Uncertainty over the scope of Dodd-Frank legislation is swirling as regulators flesh out the final details of rules covering swaps execution, clearing and reporting.

The Commodity Futures and Trading Commission (CFTC) and the Securities and Exchange Commission (SEC) have approved final rules and interpretations for key definitions of certain derivative products.

The rules and interpretations further define the terms “swap” and “security-based swap” and whether a particular instrument is a “swap” regulated by the CFTC or a “security-based swap” regulated by the SEC.

The rules also address “mixed swaps”, which are regulated by both agencies, and “security-based swap agreements”, which are regulated by the CFTC but over which the SEC has anti-fraud and other authority.

The rules and interpretations written implement provisions of the 2010 Dodd-Frank Act that established a comprehensive framework for regulating over-the-counter derivatives.

“Now that the definitions are final, then my clients, who are derivatives end users, will need to figure out which transactions are ‘swaps’,” said Andie Kramer, partner and head of the financial products, trading and derivatives group at law firm McDermott Will & Emery.

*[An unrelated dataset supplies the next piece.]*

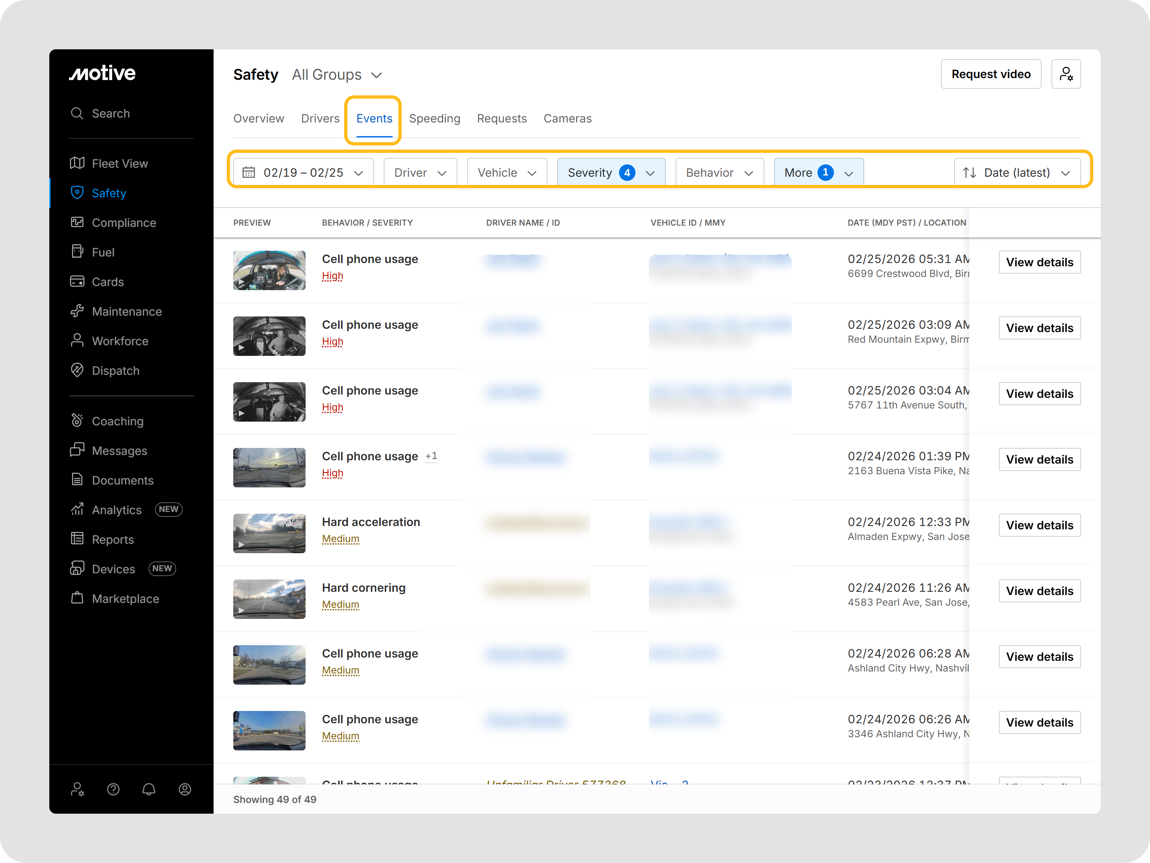This screenshot has width=1150, height=863.
Task: View details for the Hard acceleration event
Action: pyautogui.click(x=1039, y=525)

“They will also need to figure out what’s required from a reporting and recordkeeping standpoint.”

The final product definition rules and interpretation will set in motion an “implementation chain reaction”, CFTC commissioner Scott O’Malia said in a statement.

Nearly a dozen rules will go into effect 60 days after the final rule and implementation is published in the Federal Register, including relating to the registration of swap dealers and major swap participants; internal and external business conduct standards; swap dealer and major swap participant reporting and recordkeeping obligations; and position limits for swaps.

“I predict many companies will find the registration and compliance schedule to be very aggressive and quite challenging,” O’Malia said.

The CFTC in April issued final rules providing critical definitions such as “swap dealer”, “major swap participant” and “eligible contract participant”.

The final rules significantly relaxed the threshold for firms to engage in hedging without being classified as swap dealers.

Under the final rule, the CFTC raised the threshold to $8 billion over a 12-month period throughout a two-and-a-half year phase-in period, during which time the CFTC will conduct a study of swap data that’s reported to swap data repositories.

“Most worrisome to end users is whether they will be considered a dealer, because the dealer definition is so broad,” said Kramer at McDermott Will & Emery. “They will need to track all transactions to see which ones will be considered swaps and which will qualify for the de minimum exception.”